4chan’s founder: ‘The community is an organism’

To say that 4chan is infamous is an understatement.

At first glance, it’s a set of anonymous interest-based image boards about everything from anime to travel. Most non-members have heard of it thanks to /b/, the board that spawned the hacktivist group Anonymous and any number of offensive but pervasive Internet memes. Though its glory days have passed, the site still averages almost 400,000 monthly users according to Quantcast, quite the feat for a place where typical posts idly discuss pop culture and the existence of esoteric porn.

Despite 4chan’s reputation, its founder Chris Poole (best known by the handle “moot”) is not a monster. To prove it, Digiday caught up with him the day after his announcement to talk about his decision to move on from the site he created at 15, what it was like to run 4chan and more. Condensed and edited excerpts:

Why are you leaving?
I realized that if anything were to happen to me, the site wouldn’t be in a position to survive. And I was kind of disturbed by that. Such a large, old website shouldn’t be so linked to one individual.

Was there a specific sign that it was time to hand it off?
If anything, it was the tenth birthday. When you hit ten, your frame of reference changes, and you think, “Holy shit, it’s been a decade.”

So it was a wake-up call.
While 4chan has never been my day job, it’s still been a pretty significant time sink in terms of time and emotional bandwidth. To fully invest myself in other projects, I needed some of that bandwidth back. I’ve spent the last few years disentangling it from my life so it could be passed on.

What do you feel now that you’re free?
Zen contentment and satisfaction. I’m excited to see what somebody else will do with it.

Think you’ll be able to keep your hands off?
I know how tempting it can be. But yeah, the community means a lot to me. I’ll continue to be a user, a fan and a friend. I probably won’t pick up the phone to call them, but if they call me, I’ll pick up on the first ring.

What was your approach as an admin?
The community is like an organism. One of the best things you can do is define some boundaries, but more or less let it do its own thing. That’s why you have things like the random board [/b/]. That’s what made 4chan this superpower.

In what sense?
Five years ago, it was a really creative place that was cresting that wave and producing a lot of visual culture at a time when that was on the up and up. But today, other sites like Reddit and Imgur are more on that crest.
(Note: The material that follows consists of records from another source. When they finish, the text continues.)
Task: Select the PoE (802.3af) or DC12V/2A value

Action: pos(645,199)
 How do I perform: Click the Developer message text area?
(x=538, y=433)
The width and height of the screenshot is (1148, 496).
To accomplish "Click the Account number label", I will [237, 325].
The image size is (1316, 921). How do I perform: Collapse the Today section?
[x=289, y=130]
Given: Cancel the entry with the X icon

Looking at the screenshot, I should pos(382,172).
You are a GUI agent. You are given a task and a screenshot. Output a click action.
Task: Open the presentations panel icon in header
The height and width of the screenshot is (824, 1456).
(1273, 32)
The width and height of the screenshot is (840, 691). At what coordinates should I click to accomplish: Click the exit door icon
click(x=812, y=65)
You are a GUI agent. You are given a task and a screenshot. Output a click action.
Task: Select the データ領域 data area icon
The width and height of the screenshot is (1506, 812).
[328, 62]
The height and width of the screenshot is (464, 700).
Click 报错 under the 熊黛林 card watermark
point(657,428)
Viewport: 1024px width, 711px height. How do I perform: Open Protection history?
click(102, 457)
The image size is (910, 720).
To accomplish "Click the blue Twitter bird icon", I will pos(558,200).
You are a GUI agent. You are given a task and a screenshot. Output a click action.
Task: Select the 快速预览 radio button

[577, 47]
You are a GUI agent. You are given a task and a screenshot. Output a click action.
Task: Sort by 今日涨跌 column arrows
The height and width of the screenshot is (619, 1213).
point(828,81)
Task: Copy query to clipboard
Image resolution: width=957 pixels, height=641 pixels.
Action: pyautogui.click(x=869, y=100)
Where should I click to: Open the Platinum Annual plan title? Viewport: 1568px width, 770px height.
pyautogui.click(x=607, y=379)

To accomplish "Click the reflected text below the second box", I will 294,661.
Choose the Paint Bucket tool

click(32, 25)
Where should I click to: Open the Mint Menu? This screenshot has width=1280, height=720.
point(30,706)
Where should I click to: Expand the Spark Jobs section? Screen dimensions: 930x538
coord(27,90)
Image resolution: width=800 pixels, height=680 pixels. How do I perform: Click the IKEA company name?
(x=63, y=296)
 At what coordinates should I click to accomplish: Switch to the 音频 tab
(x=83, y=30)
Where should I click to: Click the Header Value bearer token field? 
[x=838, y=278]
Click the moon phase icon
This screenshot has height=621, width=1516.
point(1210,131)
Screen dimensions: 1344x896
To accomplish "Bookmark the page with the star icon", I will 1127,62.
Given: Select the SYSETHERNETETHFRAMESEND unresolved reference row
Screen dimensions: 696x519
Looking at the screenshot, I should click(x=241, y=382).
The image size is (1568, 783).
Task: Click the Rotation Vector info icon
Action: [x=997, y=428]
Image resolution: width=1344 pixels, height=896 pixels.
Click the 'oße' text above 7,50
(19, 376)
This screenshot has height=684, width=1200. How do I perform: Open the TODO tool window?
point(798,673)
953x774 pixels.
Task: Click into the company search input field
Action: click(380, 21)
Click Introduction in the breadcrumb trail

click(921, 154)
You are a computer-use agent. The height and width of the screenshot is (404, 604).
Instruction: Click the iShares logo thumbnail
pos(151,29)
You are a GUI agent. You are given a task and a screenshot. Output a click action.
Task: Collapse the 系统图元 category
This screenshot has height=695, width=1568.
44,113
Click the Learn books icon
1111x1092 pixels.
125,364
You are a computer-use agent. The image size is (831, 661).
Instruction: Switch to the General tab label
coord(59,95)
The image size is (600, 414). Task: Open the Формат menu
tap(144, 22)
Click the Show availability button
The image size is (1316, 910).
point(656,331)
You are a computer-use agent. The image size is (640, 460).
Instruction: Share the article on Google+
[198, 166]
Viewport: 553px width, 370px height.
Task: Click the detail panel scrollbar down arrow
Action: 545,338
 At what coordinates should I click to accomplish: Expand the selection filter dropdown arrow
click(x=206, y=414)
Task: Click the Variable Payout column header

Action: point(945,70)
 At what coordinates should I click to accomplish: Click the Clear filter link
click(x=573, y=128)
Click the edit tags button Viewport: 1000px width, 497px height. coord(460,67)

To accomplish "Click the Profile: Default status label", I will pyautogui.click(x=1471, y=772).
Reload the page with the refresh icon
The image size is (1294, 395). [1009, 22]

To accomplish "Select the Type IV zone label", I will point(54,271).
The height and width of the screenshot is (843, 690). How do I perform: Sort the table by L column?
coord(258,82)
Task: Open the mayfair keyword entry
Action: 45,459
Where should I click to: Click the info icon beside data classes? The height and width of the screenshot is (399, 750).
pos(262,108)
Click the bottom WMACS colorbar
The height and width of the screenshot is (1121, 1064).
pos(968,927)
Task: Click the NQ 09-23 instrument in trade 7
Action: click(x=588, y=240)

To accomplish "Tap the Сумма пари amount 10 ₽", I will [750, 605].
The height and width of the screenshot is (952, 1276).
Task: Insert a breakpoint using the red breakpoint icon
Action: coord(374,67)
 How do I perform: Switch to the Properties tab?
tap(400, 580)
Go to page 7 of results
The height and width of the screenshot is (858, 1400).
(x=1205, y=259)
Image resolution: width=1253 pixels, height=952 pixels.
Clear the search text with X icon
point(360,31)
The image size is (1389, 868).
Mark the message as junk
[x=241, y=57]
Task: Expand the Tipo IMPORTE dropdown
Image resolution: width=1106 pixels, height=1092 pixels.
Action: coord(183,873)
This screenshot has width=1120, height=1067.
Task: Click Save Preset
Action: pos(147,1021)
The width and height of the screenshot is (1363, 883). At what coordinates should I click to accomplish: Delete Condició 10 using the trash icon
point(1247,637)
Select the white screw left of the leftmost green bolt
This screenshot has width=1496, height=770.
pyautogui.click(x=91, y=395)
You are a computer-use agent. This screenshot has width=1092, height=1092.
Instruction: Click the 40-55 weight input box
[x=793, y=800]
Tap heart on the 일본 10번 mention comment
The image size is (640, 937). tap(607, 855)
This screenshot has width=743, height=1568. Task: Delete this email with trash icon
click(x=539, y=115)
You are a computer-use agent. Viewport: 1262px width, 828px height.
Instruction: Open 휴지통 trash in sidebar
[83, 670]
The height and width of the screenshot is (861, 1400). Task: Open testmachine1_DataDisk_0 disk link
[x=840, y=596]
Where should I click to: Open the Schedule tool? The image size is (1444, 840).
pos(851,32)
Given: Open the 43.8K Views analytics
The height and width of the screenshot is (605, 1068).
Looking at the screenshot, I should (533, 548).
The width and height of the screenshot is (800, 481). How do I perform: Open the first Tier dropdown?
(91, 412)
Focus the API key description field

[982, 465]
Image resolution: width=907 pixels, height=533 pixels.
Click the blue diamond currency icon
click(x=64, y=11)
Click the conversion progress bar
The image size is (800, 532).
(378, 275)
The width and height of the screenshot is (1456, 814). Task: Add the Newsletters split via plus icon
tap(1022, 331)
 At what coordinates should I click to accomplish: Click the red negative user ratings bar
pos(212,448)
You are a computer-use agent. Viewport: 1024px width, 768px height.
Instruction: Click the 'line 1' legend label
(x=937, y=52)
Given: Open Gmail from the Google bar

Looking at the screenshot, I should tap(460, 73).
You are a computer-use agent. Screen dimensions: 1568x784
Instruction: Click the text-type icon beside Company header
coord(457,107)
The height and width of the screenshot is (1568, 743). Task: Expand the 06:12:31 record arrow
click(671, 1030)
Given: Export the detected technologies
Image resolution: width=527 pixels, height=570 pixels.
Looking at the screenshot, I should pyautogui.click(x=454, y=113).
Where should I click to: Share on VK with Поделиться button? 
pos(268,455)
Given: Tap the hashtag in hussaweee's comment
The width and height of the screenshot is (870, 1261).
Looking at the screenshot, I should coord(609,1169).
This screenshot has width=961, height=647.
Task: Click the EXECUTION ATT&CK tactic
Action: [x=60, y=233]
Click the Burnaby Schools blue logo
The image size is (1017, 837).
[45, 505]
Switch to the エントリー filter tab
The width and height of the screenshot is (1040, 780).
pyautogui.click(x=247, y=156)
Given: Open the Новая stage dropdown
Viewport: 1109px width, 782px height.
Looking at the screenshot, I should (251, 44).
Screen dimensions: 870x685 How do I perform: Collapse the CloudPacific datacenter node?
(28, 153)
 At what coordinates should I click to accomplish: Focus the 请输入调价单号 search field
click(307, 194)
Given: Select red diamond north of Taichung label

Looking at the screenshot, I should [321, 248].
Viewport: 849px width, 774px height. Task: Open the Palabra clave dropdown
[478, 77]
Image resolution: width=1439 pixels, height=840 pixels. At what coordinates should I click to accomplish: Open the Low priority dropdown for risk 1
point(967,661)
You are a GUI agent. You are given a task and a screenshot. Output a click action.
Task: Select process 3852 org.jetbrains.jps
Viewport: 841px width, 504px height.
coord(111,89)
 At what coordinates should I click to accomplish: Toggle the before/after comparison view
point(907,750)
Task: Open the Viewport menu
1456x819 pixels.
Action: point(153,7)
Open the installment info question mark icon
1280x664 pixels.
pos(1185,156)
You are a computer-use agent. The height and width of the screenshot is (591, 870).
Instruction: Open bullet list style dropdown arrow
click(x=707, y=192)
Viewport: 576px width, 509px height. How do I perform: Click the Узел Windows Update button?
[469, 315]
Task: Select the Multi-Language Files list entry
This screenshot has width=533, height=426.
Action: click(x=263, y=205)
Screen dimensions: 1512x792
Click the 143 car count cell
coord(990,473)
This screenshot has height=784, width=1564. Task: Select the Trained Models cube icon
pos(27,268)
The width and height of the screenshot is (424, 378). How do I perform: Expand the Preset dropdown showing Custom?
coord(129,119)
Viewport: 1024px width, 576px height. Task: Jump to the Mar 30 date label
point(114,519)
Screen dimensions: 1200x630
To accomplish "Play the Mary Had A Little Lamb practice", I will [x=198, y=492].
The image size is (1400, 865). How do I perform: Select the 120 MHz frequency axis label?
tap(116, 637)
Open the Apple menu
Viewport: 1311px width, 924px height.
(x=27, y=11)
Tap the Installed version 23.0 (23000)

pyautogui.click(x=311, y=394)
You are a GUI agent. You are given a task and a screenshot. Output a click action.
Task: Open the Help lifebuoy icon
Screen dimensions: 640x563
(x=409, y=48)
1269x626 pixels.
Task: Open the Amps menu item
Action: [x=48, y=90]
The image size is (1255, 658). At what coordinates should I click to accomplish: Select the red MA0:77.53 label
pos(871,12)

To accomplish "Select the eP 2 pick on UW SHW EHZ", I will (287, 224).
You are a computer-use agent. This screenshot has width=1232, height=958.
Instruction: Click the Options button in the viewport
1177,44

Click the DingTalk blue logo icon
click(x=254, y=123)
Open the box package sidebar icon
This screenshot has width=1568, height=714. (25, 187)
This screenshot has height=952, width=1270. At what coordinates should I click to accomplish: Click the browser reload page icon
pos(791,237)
Where does that leave 4chan?
The site’s utility has changed. It’s a visual interest-based community. It’s a third place for people. It’s where they go to get away from their families.

What was the hardest part about running the site?
For a long time, the volunteer team was 20 people or so monitoring a million posts per day. No full-time employees; we’ve never had a full-time developer. It was a scrappy organization that became responsible for this huge website.

But with all that traffic, the ad revenue must have been worth it, right?
The site makes a fractional cent CPM. It’s nothing. There is such a thing as having too much inventory. We can’t run on a network or ad exchange [due to hosting so much user-generated content], so our remnant inventory is essentially worthless.

Did you look for other revenue streams?
We turned to a subscription to bypass typing in a “captcha” to post, and that’s the only benefit that it confers. It didn’t sell well.

Why not just add more features?
Because of the principles and the ethos of 4chan. Anonymous posting allows you to share an opinion and have it be treated the same as anyone else’s. That really limited our ability to extend that premium account to offer features. We painted ourselves into a corner.

What effect has the community had on you over the years?
It’s influenced me in some ways, but it hasn’t defined me. /b/ and 4chan aren’t the embodiment of Chris Poole. A lot of what goes on there doesn’t resonate with me at all.

Ever feel responsible for some of the more nefarious activity?
No, we’re very strictly a platform provider. I have a responsibility to enforce the rules as they’re written, but ultimately the site is all user-generated content.

Still, that content has a pretty bad reputation, often veering into homophobia, racism and misogyny. 
Most of the posts are innocuous, harmless stuff. But on the off-chance that someone does post something regrettable or reprehensible, that’s what sticks. Twitter is a whole lot more permissive with harassment and hate speech than we are, but people don’t refer to it as a hate speech platform.

Why not?
As it turns out, you’re probably not going to follow people who say nasty shit all the time. So your exposure to it is very limited. Unless they’re a conservative pundit or something.

More recently, you tried your hand at an app. What did you learn?
DrawQuest was successful as a community, but I underestimated the difficulty of making a very healthy business out of a pretty-successful mobile app.

After that, you said you weren’t ready to start something new.
I was burnt-out from doing the startup for so long, so the thought of jumping right back into that was an absolute no.

And now?
Now that I’ve taken care of myself for a year, I’m ready to throw myself into something new. And I really don’t know what that is. It could be anything.